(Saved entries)
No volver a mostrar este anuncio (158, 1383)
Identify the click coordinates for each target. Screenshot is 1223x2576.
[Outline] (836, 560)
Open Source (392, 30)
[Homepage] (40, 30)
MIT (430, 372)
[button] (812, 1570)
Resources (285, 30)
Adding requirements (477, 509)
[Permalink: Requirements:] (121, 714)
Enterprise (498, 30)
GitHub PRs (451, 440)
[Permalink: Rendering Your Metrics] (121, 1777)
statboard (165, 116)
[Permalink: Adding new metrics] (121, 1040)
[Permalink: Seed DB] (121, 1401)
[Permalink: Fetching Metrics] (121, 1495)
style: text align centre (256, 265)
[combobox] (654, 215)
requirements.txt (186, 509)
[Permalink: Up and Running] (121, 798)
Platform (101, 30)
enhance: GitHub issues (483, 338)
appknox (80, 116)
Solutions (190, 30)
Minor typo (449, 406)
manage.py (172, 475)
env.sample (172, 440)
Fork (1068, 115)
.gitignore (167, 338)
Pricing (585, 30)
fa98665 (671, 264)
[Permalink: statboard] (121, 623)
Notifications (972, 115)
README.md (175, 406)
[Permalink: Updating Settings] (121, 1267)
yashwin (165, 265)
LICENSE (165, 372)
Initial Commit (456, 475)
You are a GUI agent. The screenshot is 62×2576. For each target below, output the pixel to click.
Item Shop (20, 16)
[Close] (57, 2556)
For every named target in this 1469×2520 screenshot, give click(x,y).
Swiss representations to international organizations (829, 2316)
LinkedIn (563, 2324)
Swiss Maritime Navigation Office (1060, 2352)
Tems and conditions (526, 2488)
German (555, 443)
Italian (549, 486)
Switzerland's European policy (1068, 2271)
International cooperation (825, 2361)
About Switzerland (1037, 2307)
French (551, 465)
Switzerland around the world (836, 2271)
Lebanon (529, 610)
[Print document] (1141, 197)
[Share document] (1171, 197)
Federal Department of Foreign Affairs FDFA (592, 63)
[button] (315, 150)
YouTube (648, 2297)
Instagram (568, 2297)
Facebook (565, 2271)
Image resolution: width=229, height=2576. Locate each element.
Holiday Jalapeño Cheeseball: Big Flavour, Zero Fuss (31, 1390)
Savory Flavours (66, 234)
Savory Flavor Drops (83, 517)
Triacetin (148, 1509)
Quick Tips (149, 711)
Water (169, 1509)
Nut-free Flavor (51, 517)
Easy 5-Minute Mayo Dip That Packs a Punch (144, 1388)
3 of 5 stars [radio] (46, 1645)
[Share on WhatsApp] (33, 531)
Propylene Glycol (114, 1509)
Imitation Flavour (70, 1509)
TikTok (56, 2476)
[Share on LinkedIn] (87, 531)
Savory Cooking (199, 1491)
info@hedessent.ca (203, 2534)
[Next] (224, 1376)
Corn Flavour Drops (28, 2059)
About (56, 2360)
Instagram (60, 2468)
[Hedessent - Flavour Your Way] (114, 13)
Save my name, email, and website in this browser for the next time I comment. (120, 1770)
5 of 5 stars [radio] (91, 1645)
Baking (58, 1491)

### Action item
Which of the lines above carry the string "Flavor"? Copy every one.

### Answer to this problem
Savory Flavor Drops (83, 517)
Nut-free Flavor (51, 517)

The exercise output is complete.